当初の05年12月の段階で、同ファンドの残高は9億円。この時点で、診療報酬の買い取り額は1億円だったにもかかわらず、決算書上の残高は4億円と4倍に水増しされていた。
決算書のある直近の14年12月末の同ファンドの残高は122億円で、診療報酬の買い取り残高は7億円だったにもかかわらず、決算書上の残高は約116億円と16.5倍に水増しされていた。
監視委の調べによると、残る2ファンドは決算期が異なり一律に比較できないが、買い取り残高に対して、2.6~5倍まで残高が水増しされていたという。このため、監視委は当初から、投資家に虚偽の運用実績を示して、それを隠しつつ販売を続けていた疑いが強いとみている。
金融当局に出向経験のある弁護士によると、「虚偽の情報を示し、投資家にはそれを伏せて、契約を結ばせているので、契約の偽計の可能性が濃厚」という。
このほか検査で、アーツ証券はレセプト債以外の商品でも不適切な販売をしていたことが判明した。中小企業の資金繰りを支援する債券では、買い取った債権の半分程度が回収困難になっているにもかかわらず、問題が生じていないとの誤解を与える表示していた。
そのほか、米国の賃貸不動産からの収益に基づく債券では、投資先の決算書が作成されていなかった。決算書もなく実態を説明できないのにもかかわらず、実態を的確に把握しているかのような誤解を与える表示をしていたことが分かっている。
しかし、金融当局には、契約の偽計では立件したくない事情がある。契約の偽計を全面に打ち出すと、2012年のAIJ投資顧問の事件が連想され、マスコミに「第2のAIJ事件」と書きまくられてしまいかねないのだ。
AIJ投資顧問が破綻したケースは、金融当局にとっても忘れたくとも忘れられない前代未聞の事件だった。
AIJ投資顧問は「どんな市場環境でもマイナスにならない安定した運用実績」を謳い、同社傘下のアイティーエム証券が年金基金をターゲットに営業を展開。関東財務局によるアイティーエム証券への検査で問題は発見できず、被害が拡大していた。
12年1月の監視委本体による両社への立ち入り検査の過程で、受託資産の大半が運用損失で消失しているにもかかわらず、虚偽の運用実績で運用と営業を継続していたことが明らかになった。
アーツ証券と異なり、AIJのケースでは、監視委は検査で社外流出を確認できておらず、あくまで運用の失敗で資産が消失したとしている。
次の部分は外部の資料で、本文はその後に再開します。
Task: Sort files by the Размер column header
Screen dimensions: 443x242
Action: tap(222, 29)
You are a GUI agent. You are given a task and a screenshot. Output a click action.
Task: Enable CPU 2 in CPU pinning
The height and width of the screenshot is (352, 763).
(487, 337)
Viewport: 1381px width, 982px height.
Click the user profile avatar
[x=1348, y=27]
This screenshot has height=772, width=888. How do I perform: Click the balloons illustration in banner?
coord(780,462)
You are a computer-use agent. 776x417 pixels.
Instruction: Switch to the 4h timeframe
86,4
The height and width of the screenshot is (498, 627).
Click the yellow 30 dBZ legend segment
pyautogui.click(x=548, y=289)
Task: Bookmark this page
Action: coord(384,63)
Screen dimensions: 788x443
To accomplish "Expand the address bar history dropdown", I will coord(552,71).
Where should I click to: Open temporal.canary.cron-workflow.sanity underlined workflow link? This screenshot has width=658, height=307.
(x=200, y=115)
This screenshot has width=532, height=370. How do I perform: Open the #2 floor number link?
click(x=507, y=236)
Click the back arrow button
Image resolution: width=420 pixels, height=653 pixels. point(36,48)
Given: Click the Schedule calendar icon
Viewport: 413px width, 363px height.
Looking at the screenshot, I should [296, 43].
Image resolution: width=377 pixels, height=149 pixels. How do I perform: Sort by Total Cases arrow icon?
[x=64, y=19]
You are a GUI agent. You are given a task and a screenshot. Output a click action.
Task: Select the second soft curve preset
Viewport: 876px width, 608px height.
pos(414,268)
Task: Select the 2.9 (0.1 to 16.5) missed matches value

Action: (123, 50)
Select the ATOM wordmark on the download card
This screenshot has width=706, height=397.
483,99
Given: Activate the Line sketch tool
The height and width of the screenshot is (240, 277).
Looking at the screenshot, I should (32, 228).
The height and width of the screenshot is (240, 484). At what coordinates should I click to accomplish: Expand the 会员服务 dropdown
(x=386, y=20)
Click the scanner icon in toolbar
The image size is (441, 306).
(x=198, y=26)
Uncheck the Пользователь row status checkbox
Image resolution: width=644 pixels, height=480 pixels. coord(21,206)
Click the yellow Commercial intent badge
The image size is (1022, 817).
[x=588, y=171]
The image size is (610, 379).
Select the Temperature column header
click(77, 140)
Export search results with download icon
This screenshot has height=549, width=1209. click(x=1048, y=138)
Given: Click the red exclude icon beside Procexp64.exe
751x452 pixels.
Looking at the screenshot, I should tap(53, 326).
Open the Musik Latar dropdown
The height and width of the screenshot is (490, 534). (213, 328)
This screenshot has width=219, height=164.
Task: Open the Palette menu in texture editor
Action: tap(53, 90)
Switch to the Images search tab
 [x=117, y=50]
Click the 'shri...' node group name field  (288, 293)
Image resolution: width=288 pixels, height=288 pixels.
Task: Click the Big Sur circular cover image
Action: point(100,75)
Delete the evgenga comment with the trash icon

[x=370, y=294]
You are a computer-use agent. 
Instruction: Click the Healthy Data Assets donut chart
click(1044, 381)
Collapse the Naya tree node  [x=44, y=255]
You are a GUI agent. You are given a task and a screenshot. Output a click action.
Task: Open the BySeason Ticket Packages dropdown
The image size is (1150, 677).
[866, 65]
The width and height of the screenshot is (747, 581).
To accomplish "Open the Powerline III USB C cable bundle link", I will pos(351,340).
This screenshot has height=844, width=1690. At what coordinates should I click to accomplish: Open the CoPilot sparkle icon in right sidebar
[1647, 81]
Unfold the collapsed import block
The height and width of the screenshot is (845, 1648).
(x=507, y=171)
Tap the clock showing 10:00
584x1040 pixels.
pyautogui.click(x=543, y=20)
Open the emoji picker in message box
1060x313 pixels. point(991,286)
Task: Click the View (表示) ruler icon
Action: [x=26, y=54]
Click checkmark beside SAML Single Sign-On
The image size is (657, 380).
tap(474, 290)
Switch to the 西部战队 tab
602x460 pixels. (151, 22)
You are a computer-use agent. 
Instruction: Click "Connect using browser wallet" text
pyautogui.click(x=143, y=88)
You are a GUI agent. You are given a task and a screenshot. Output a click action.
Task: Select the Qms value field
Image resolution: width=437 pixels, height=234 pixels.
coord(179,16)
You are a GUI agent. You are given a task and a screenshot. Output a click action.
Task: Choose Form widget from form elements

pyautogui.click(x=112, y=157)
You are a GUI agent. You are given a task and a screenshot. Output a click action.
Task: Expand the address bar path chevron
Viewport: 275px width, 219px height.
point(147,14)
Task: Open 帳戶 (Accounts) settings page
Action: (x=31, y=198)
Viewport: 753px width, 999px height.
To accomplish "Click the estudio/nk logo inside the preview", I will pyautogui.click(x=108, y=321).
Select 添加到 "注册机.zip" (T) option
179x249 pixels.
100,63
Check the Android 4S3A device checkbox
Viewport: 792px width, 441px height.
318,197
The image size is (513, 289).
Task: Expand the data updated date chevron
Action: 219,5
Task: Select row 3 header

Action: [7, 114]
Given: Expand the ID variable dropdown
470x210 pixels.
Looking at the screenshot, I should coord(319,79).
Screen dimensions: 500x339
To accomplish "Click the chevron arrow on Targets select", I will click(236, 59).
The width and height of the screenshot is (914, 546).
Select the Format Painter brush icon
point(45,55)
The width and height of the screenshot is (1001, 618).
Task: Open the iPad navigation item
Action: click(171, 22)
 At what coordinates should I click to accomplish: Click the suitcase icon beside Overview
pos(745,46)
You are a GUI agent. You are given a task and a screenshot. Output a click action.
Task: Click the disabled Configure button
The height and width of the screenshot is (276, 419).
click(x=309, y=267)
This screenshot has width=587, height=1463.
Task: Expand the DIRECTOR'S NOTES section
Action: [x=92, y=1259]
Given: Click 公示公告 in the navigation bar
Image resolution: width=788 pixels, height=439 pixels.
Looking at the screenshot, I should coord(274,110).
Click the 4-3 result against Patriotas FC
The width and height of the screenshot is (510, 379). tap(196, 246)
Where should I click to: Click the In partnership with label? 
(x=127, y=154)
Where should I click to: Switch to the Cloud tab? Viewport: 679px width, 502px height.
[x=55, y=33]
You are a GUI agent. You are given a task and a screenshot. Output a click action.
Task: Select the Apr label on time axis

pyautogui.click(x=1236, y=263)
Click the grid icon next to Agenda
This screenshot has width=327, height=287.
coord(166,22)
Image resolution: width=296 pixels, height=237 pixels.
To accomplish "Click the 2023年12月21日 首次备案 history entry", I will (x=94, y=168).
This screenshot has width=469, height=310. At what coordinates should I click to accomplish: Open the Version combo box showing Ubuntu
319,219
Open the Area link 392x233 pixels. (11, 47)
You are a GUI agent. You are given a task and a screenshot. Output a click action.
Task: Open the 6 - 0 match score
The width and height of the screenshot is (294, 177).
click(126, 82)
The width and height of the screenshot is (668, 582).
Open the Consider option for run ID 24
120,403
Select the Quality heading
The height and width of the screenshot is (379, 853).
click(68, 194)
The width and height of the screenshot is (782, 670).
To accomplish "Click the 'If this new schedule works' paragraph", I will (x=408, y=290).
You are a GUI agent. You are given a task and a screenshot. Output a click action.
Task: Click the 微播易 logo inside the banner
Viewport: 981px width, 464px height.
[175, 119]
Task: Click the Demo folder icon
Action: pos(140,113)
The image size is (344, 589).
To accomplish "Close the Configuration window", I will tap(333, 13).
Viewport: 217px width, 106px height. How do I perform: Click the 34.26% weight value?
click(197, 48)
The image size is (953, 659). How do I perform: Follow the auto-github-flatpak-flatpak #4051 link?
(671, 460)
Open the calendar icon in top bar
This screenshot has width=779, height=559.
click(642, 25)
同社の水増しは、デリバティブ取引の損失が発生した04年3月期から始まり、直近の11年3月期は253億円しか資産がないのに、2090億円と8.3倍に水増ししていた。03年3月期から11年3月期までの運用損失額は1092億円にも達した。顧客から1458億円を受け入れていたが、検査時点で資産はほとんど残っていなかったという。
金融庁はAIJ投資顧問と傘下のアイティーエム証券に行政処分を下した。監視委は契約の偽計でAIJと両社経営陣らを刑事告発した。
警視庁捜査第二課が年金基金から約70億円をだまし取ったとして詐欺容疑で両社幹部4人を逮捕。その後、検察は偽計の罪に加え、詐欺罪に当たるとし、両社幹部3人が刑事責任を問われている(最高裁へ上告中)。
公判でも主犯のAIJ社長は「金商法違反は認めるが詐欺には当たらない」と主張していた。判決は、自ら資金を詐取したわけではないと認めたうえで、傘下の証券会社の口座に資金を移したことをもって詐欺罪が成立すると判断した。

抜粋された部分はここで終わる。